> HOW TO COMPLETE THIS TASK
The copy should run from the line containing "This screenshot has height=405, width=515." through the last line of the entries below, exactly as written, with pictures omitted.

> EXERCISE MATERIALS
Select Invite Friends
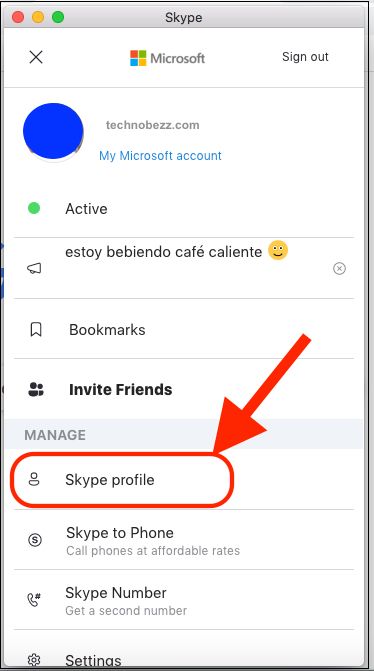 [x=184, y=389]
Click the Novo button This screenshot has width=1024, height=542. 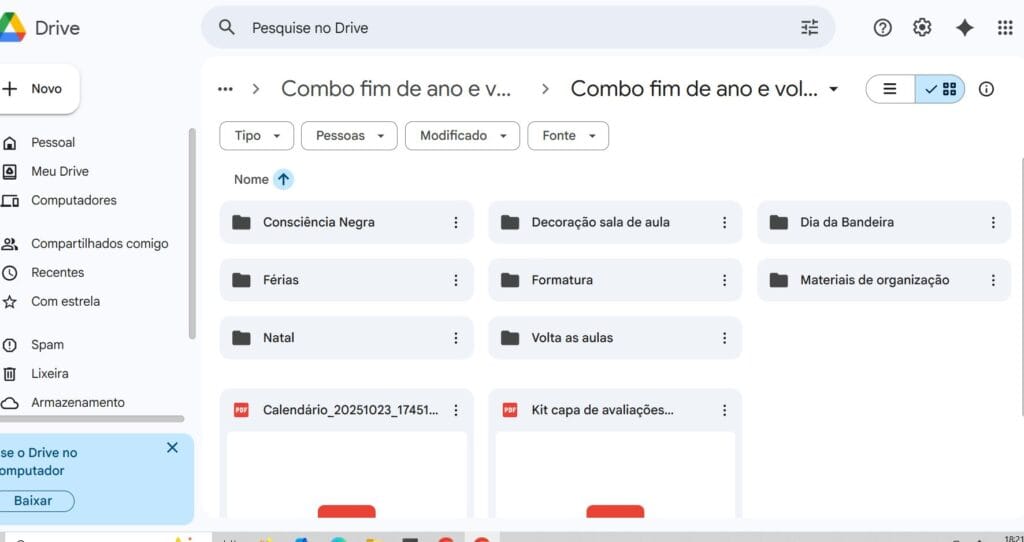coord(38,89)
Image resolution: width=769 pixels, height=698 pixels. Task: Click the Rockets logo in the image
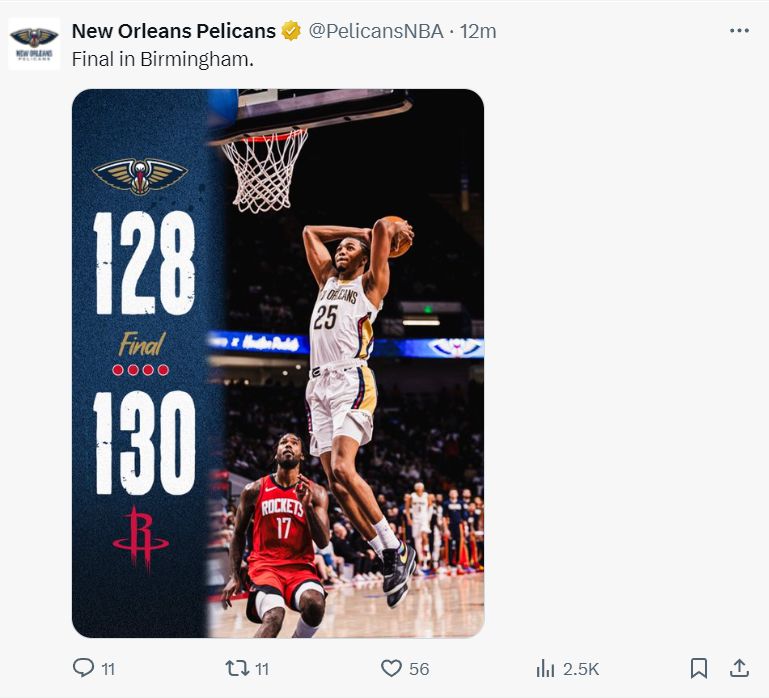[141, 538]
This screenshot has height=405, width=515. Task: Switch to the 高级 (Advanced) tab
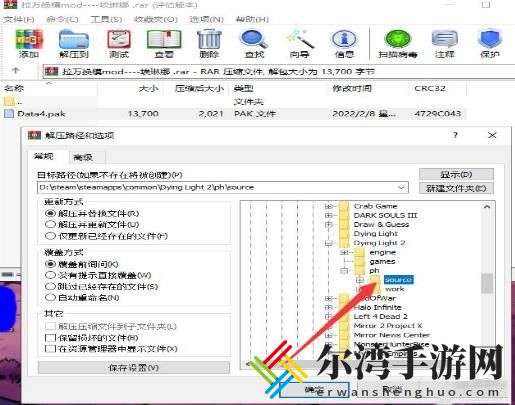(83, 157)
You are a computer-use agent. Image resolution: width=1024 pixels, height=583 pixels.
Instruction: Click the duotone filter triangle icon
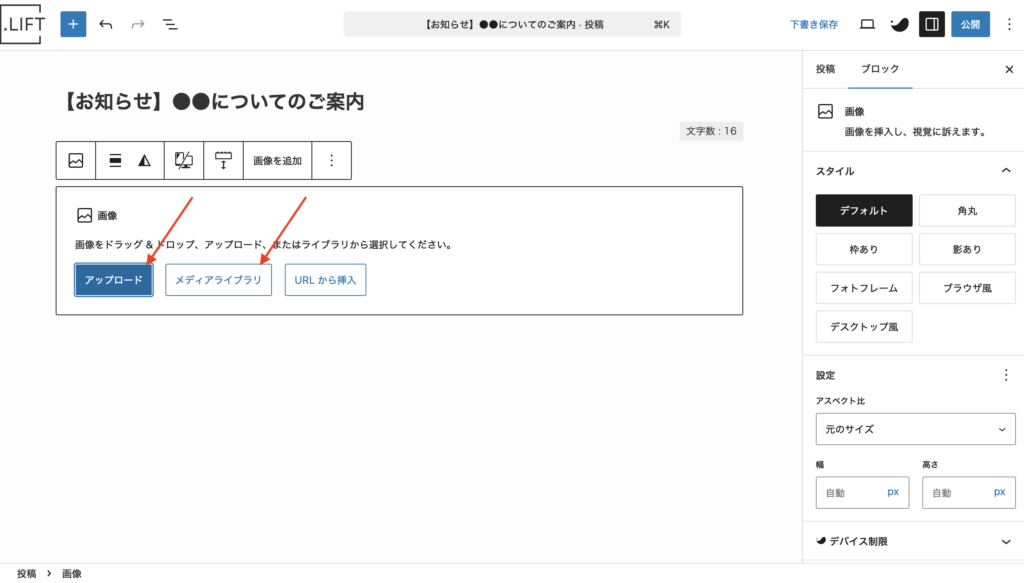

> RESULT
This screenshot has height=405, width=515. Task: Switch to the 高级 (Advanced) tab
(83, 157)
You are a computer-use agent. Image resolution: width=1024 pixels, height=583 pixels.
Instruction: Click the duotone filter triangle icon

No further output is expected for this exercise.